連帯債務
【連帯債務とは?】
一言でいうと、複数の債務者全員が、債務全体について返済義務を負うことです。
連帯債務(れんたいさいむ)は、主に住宅ローンで利用される形式で、夫婦や親子などが共同でローンを組む場合に採用されます。この形式では、債務者全員が、**ローンの全額について返済する義務**を負います。例えば、夫婦で連帯債務者としてローンを組んだ場合、夫が返済できなくなった際には、妻がローンの全額を返済する義務を負います。これは、連帯保証人とは異なり、主たる債務者と全く同等の返済義務を負うという点が大きな特徴です。
【連帯債務と連帯保証人の違い】
連帯債務と似ているようで異なるのが、**連帯保証人**です。

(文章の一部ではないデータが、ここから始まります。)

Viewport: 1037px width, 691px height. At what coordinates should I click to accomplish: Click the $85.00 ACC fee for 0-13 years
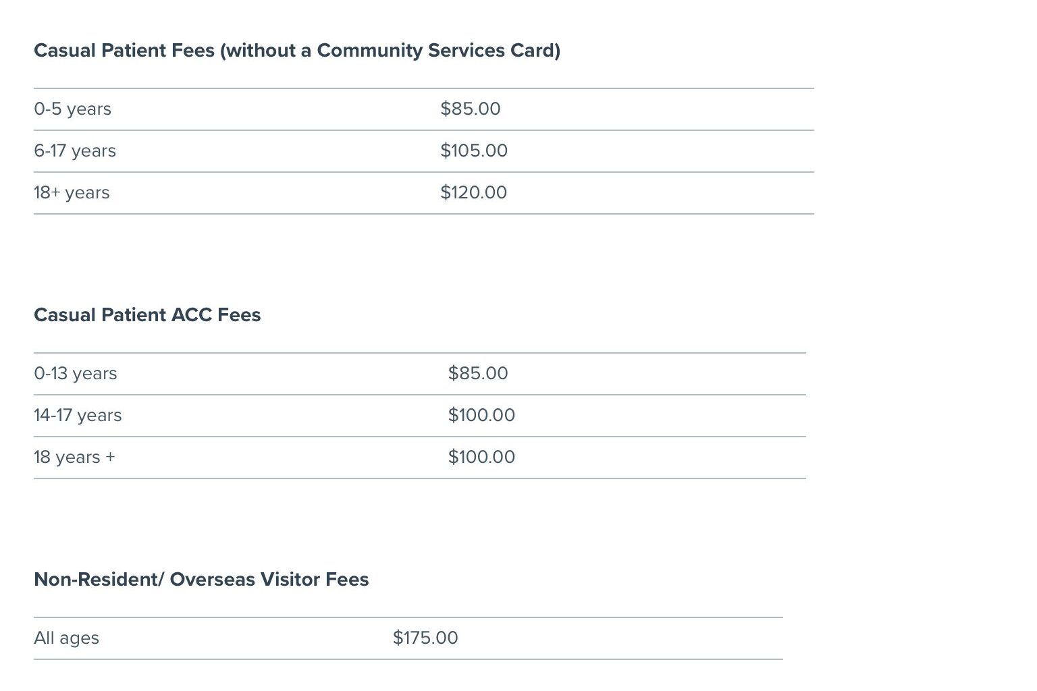(477, 373)
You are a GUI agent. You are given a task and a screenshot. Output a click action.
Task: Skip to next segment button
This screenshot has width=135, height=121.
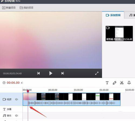click(63, 73)
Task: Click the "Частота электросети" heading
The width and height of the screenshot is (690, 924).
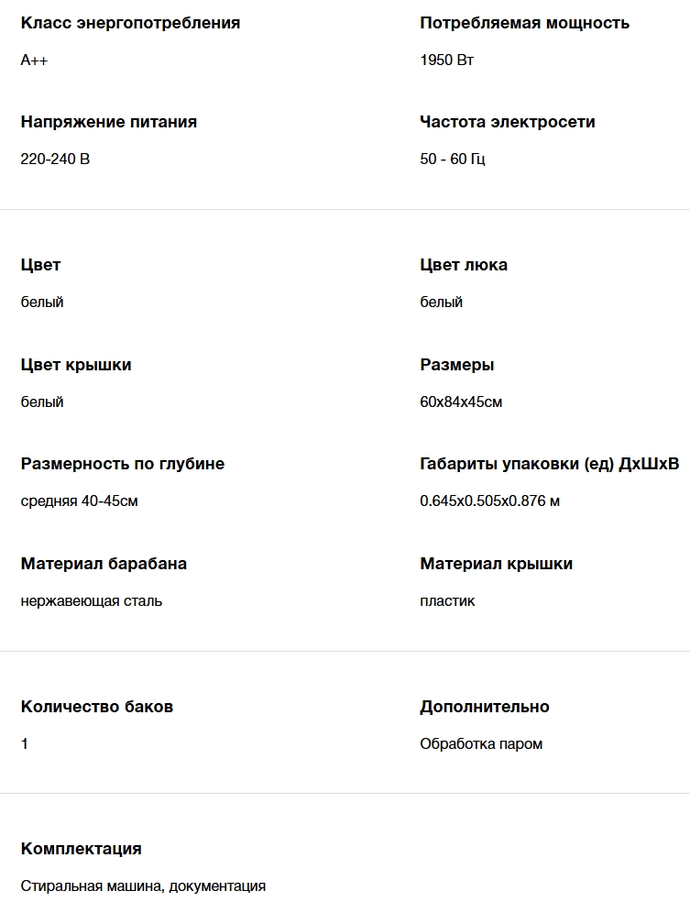Action: (507, 122)
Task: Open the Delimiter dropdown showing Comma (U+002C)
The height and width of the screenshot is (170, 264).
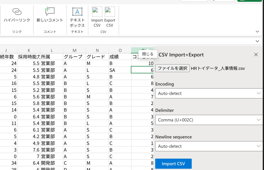Action: coord(208,120)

それぞれの違いを理解しておくことが重要です。
| 項目 | 連帯債務者 | 連帯保証人 |
|---|---|---|
| 債務の性質 | 主たる債務者と同等の返済義務を負う | 主たる債務者が返済できなくなった場合に、代わりに返済する義務を負う |
| 返済の順番 | 主たる債務者と同時に返済義務を負う | 主たる債務者が返済できなくなった後で、返済義務を負う |
| 住宅ローン控除 | それぞれが持分割合に応じて住宅ローン控除を利用できる | 利用できない |
連帯保証人は、あくまでも「保証」という立場ですが、連帯債務者は「債務者」として返済義務を負います。
【連帯債務のメリット・デメリット】
メリット
- 借入可能額が増える:
夫婦や親子の収入を合算して審査を受けるため、単独でローンを組むよりも、借入可能額を増やすことができます。これにより、希望する広さや価格の住宅を購入しやすくなります。
- それぞれが住宅ローン控除を利用できる:
連帯債務者は、持分割合に応じて住宅ローン控除(年末のローン残高に応じて税金が控除される制度)を利用できるため、節税効果が大きくなります。
デメリット
- 一人に全額の返済義務:
共同でローンを組んでいても、どちらかが返済不能になった場合、もう一方がローンの全額を返済する義務を負います。離婚や離職などの際に大きなリスクとなります。
- 共有名義が原則:
連帯債務で住宅ローンを組む場合、物件の所有権も共有名義とするのが一般的です。これにより、将来的に物件を売却したり、リフォームしたりする際に、共有者全員の同意が必要となります。
まとめ
連帯債務は、住宅ローンを組む上で、借入額を増やすことができる非常に便利な仕組みです。しかし、共同で債務を負うという性質上、パートナーが返済できなくなった場合に、一人で全額を返済するリスクがあることを十分に理解しておく必要があります。夫婦や親子で連帯債務を組む際は、万が一の事態に備えて、将来的なリスクや返済計画について十分に話し合い、納得した上で契約を結ぶことが大切です。